Episode Eight: A Star is Born, and His Name is Jay Khanna

Sidhant Gupta as Jay in Jubilee
Sidhant Gupta as Jay in Jubilee

“It’s probably my favourite scene in the whole show. Walia (Ram Kapoor), Jay and Raghu (Alok Arora) go to the theatre to shut it down. They storm in and go up to the projection room, but Raghu stops Jay from stopping the projector because he hears the applause. This was a very tiny projection room that we shot in. I think that shot with him looking through is kind of the beginning of the curiosity. It hasn’t hit him yet. He goes into the theatre and he stands at the balcony and we do this jib shot where you come below him. It starts there and then it goes down, and the lights turn on at the interval. Using tungsten sources means you see the harsh light because of the era and so the whole room is filled with a golden hue. … That scene was just very special because I felt like there wasn’t a lot of design in it. It felt very raw even in how we shot it. … That whole scene was just so pure in every aspect. We did this one long shot of Raghu, just staying there by the door, smiling. Without that shot, I don’t know how I feel about that scene because there’s something really magical about seeing him from a distance. You see his whole relationship with Jay come to this moment in that scene.”   

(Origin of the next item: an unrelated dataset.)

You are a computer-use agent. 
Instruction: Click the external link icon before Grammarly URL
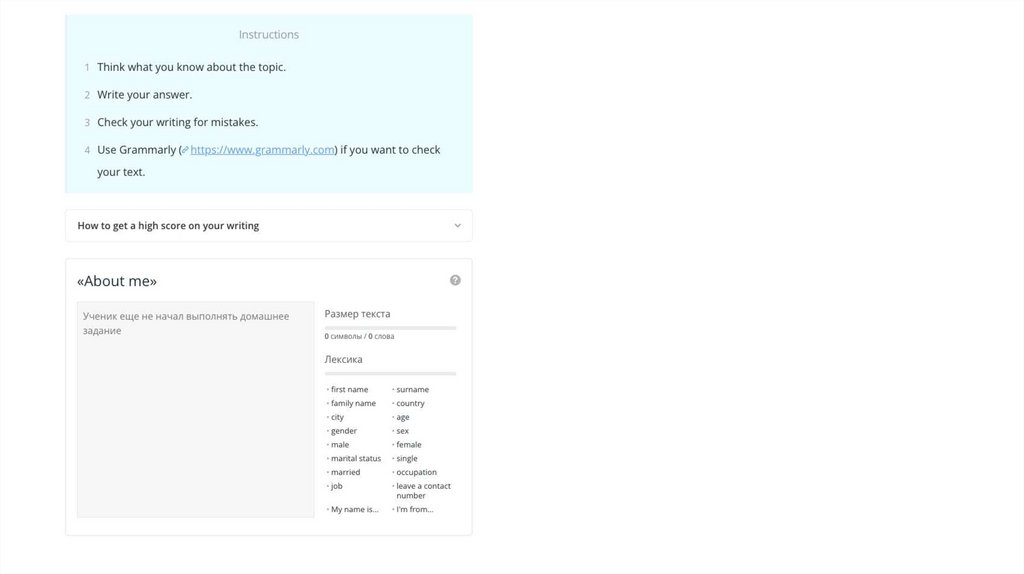(x=184, y=150)
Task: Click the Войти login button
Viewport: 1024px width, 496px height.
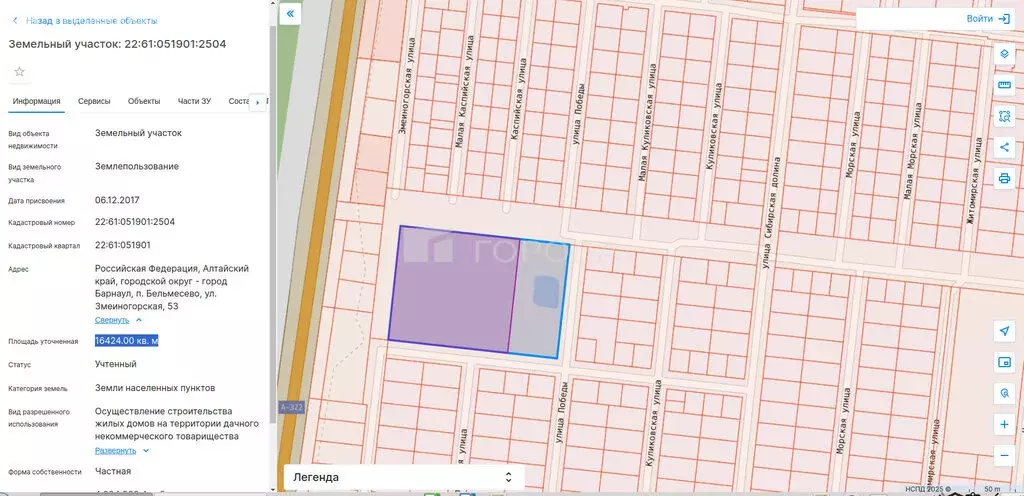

Episode Seven: Slipping from Colour to Black and White 

“Madan and Niloufer are rehearsing in Mussoorie — what was interesting there was that we had two stages of it. We did the first stage and it was a bit of a set up and we had a steady camera around them as they’re holding each other and then she says, “I’m going to take this poison,” and she backs away. They both are in their corners, one’s facing one direction and the other is facing the other direction. We’re in a room that’s only lit by practicals at night. So you have to block them in certain areas, but then it hits a note — from a tonality standpoint  — of heightened drama. So what I did, for one of the few times in the whole show, was that we added a light for the moment that she turns. So she turns back and now it’s like we have a heightened sense of light. Now you feel like you’re in the scene. And then Aarti (Bajaj, the editor) and Vikram just magically decided to intersperse the black and white into the scene.  Which was never the plan and in the first few cuts, I don’t think it was there. It was a later decision that they made and it was incredible. Because now you have a third layer of meta scene within a scene within a scene. The design and flow of that was really special.”

Jubilee is streaming on Prime Video.